Where to buy 3-FA for sale online

The market situation for 3-FA, a designer drug categorized as a research chemical, is complex and constantly evolving. 3-FA, also known as 3-Fluoroamphetamine, has garnered attention in recent years within online communities. Here is an overview of the market:

Online Presence: 3-FA is primarily bought and sold through online vendors and marketplaces that specialize in research chemicals. These platforms offer a wide range of designer drugs, making them accessible to a global customer base.

Seller Diversity: Numerous sellers and vendors are involved in the trade of 3-FA, contributing to a competitive market. Buyers can choose from various sources, each offering different product quality and pricing.

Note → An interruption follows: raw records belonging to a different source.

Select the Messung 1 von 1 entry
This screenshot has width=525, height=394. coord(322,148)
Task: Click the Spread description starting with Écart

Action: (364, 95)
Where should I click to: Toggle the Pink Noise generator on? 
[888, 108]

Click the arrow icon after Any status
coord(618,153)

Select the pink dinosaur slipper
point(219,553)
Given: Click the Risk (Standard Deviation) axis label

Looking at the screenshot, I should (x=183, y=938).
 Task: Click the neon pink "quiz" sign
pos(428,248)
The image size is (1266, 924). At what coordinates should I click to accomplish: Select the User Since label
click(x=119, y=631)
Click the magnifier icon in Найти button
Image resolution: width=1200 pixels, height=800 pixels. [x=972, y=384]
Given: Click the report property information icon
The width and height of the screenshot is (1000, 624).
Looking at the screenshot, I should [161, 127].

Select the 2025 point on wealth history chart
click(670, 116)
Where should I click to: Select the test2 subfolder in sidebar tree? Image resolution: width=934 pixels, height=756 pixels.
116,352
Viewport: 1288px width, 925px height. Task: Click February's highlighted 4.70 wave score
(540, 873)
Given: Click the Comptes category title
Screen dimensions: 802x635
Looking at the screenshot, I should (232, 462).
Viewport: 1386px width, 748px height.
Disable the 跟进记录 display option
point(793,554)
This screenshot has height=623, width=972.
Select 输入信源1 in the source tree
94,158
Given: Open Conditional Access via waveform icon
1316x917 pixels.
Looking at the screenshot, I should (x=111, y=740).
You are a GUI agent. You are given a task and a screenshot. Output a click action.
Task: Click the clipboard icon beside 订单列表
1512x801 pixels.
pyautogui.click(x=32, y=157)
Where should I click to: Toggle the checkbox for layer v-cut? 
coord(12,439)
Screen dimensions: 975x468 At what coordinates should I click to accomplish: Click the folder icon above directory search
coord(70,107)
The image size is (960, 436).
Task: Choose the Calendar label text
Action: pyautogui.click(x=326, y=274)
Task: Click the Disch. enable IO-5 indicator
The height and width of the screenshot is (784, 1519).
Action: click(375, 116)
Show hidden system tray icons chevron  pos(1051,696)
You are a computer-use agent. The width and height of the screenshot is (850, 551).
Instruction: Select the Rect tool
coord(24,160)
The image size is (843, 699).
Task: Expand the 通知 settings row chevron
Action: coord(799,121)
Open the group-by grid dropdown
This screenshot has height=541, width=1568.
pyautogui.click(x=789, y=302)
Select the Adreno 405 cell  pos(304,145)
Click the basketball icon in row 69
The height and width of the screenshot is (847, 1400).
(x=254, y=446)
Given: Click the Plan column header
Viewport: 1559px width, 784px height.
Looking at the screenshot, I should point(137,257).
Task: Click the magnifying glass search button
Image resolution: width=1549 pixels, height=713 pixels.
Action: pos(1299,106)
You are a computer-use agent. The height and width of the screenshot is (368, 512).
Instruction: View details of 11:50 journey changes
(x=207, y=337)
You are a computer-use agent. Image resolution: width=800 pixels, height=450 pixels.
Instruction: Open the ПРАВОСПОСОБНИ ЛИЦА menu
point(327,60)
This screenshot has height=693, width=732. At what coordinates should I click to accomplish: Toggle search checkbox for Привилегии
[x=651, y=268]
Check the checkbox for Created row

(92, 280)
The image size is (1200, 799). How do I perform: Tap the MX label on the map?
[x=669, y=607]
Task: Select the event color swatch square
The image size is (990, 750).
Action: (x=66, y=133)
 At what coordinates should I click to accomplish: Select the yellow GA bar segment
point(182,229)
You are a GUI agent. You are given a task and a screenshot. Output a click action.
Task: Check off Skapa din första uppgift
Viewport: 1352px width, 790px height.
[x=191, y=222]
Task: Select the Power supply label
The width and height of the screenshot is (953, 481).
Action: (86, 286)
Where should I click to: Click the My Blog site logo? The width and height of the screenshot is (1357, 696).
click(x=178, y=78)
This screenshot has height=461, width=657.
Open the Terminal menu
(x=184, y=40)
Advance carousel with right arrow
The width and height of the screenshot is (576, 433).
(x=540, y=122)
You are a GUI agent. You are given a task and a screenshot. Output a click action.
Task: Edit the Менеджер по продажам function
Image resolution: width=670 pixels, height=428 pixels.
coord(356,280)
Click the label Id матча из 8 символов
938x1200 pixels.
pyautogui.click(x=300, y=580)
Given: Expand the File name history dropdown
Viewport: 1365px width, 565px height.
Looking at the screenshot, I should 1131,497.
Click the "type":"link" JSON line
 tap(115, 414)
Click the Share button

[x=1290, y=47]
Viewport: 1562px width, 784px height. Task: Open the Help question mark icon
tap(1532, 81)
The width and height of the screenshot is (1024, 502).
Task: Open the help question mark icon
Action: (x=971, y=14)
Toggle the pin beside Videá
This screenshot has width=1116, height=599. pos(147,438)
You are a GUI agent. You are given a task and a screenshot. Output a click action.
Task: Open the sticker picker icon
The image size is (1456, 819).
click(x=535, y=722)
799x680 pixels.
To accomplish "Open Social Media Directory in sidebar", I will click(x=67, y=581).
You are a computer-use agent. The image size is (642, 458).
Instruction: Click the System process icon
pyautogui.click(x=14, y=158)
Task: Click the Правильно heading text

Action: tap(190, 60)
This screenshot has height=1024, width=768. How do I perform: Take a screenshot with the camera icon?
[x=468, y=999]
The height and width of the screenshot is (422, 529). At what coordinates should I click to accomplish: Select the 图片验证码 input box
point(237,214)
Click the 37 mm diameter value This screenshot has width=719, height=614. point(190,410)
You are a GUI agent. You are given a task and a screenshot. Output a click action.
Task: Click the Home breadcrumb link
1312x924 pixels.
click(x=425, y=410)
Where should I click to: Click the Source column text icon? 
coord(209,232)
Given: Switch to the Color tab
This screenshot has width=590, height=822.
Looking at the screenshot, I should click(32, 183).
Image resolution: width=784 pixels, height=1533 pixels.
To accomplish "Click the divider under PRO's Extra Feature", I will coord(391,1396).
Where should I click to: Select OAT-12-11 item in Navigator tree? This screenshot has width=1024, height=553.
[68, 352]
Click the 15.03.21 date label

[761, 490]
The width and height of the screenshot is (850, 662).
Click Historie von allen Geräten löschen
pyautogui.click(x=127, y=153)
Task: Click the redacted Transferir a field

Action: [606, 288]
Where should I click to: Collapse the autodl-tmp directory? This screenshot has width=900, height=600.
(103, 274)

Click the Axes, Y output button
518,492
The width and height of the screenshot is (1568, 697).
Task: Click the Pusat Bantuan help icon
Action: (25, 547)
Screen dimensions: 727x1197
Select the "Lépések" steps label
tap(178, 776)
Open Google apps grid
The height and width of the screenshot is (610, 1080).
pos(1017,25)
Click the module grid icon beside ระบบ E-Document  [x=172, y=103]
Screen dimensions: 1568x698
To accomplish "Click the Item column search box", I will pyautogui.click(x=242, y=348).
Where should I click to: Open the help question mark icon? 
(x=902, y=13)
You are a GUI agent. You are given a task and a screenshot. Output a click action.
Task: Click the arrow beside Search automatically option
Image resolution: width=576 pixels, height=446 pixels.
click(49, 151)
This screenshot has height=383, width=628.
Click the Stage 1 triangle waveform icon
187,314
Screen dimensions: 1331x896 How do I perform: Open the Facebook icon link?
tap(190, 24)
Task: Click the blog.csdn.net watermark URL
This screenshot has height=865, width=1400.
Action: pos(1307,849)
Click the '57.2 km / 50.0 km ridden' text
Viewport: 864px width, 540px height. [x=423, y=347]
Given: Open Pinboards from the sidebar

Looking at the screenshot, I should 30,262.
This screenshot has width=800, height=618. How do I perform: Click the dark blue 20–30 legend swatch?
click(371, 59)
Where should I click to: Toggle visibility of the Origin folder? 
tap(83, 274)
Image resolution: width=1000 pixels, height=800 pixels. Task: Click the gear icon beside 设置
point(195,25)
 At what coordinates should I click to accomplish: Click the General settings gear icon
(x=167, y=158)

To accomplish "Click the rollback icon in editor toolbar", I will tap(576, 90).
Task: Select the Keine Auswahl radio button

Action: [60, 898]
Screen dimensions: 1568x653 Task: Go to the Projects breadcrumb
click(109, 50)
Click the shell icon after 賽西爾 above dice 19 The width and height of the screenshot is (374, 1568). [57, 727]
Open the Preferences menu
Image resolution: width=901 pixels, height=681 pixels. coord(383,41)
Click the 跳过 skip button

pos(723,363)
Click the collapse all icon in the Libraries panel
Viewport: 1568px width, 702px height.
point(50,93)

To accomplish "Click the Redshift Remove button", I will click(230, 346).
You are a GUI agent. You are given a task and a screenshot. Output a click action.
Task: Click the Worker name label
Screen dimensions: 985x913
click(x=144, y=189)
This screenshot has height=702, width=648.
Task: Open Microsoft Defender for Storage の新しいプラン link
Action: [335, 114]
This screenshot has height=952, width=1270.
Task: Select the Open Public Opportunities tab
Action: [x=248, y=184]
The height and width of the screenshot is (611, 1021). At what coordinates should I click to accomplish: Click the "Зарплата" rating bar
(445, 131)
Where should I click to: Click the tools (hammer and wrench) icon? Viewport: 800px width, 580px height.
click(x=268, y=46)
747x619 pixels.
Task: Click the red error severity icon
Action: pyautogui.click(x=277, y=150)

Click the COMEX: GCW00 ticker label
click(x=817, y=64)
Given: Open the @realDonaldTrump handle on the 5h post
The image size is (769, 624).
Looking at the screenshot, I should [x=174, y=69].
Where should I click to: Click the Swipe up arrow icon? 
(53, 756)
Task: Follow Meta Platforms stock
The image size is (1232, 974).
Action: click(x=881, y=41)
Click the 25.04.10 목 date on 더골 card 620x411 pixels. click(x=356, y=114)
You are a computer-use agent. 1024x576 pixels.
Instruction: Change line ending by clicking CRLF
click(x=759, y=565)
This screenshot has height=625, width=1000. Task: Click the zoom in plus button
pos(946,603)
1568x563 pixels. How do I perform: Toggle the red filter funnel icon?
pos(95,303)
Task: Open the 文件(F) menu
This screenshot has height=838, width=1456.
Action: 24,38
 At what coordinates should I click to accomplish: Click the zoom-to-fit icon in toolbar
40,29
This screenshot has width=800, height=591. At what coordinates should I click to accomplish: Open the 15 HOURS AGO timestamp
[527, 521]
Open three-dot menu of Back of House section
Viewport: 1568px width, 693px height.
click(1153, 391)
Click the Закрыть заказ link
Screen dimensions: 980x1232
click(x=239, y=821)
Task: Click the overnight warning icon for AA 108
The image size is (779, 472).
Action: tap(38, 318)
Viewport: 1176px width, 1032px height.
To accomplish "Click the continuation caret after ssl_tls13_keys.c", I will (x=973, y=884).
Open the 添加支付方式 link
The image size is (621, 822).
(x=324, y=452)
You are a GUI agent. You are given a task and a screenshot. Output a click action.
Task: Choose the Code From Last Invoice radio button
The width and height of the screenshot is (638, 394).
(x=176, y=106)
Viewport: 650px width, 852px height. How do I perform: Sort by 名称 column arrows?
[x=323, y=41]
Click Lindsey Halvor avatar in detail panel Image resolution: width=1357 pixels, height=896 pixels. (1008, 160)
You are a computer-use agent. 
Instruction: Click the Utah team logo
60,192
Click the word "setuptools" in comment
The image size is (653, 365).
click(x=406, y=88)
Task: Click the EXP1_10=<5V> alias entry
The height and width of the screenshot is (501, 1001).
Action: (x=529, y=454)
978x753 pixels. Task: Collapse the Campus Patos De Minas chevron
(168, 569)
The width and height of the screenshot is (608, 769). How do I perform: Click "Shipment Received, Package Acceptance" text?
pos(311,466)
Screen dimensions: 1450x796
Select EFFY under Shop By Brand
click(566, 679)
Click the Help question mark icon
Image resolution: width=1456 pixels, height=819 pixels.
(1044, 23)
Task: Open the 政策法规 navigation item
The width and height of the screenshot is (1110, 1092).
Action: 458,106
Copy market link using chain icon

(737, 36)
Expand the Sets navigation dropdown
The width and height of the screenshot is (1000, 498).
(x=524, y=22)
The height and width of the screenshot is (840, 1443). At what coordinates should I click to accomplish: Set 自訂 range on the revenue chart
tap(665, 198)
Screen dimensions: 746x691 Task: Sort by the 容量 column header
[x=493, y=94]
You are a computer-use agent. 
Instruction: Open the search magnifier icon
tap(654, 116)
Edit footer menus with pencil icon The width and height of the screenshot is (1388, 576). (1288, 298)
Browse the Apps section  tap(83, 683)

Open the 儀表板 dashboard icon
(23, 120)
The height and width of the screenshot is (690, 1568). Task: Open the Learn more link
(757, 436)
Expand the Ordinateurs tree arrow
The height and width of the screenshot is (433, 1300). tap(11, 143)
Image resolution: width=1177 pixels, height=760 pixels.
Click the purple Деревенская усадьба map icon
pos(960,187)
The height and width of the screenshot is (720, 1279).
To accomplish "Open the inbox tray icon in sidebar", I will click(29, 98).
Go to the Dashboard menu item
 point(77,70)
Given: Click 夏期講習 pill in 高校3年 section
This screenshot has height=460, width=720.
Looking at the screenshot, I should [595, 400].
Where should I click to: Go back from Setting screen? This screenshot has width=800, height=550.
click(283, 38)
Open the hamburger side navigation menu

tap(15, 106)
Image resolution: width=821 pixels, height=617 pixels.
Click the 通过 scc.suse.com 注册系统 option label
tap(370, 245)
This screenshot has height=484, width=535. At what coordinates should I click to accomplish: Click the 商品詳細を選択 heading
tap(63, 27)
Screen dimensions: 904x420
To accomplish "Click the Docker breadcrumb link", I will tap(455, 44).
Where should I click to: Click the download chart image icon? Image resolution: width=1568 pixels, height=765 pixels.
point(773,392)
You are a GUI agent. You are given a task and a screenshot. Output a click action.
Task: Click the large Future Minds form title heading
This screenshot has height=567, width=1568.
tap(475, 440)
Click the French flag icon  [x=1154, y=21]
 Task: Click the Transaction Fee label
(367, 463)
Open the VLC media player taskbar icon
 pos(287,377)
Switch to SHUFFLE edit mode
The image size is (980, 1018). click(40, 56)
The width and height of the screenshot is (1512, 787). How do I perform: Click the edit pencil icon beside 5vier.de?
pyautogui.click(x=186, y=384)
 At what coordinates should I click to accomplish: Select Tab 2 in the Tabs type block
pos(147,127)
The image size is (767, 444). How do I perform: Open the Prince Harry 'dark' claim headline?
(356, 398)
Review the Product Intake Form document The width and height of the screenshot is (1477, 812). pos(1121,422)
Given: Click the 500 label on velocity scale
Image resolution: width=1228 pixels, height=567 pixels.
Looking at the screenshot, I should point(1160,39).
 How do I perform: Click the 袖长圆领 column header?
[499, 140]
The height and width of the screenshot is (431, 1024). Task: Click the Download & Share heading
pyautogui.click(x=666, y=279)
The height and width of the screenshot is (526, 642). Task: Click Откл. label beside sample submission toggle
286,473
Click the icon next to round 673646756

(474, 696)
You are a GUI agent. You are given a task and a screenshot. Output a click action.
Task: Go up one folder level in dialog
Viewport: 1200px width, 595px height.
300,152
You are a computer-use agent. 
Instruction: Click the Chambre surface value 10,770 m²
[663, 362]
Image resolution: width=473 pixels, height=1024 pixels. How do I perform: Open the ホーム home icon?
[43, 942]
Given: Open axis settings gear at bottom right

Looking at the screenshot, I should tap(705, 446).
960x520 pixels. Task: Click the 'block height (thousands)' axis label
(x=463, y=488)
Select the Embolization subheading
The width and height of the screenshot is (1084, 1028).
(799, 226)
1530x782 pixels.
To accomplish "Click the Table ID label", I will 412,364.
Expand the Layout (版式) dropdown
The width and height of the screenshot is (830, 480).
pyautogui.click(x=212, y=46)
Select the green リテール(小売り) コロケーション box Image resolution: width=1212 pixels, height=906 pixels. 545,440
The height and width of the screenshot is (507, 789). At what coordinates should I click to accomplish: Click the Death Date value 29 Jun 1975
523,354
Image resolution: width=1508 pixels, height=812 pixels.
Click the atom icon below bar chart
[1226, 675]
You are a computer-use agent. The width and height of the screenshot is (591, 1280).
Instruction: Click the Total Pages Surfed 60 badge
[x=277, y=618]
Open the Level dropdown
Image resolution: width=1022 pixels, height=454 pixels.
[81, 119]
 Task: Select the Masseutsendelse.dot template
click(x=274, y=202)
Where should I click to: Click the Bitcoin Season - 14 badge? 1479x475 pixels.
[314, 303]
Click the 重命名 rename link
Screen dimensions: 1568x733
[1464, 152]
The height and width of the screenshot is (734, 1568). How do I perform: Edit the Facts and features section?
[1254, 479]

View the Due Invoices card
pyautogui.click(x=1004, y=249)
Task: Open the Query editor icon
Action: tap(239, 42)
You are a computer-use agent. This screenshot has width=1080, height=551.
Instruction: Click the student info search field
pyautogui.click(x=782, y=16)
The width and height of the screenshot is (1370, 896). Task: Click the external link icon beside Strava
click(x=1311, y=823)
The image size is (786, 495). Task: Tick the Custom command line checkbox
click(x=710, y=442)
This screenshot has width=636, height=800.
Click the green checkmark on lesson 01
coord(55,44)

Designer Drug Status: 3-FA falls into the category of designer drugs, meaning it is chemically engineered to mimic the effects of other controlled substances. This classification allows vendors to operate in a legal gray area, as regulations often lag behind the emergence of new compounds.

For Sale Worldwide: 3-FA is available for sale worldwide, though its legality varies significantly from one jurisdiction to another. Buyers should be aware of their local regulations regarding the purchase and possession of such substances.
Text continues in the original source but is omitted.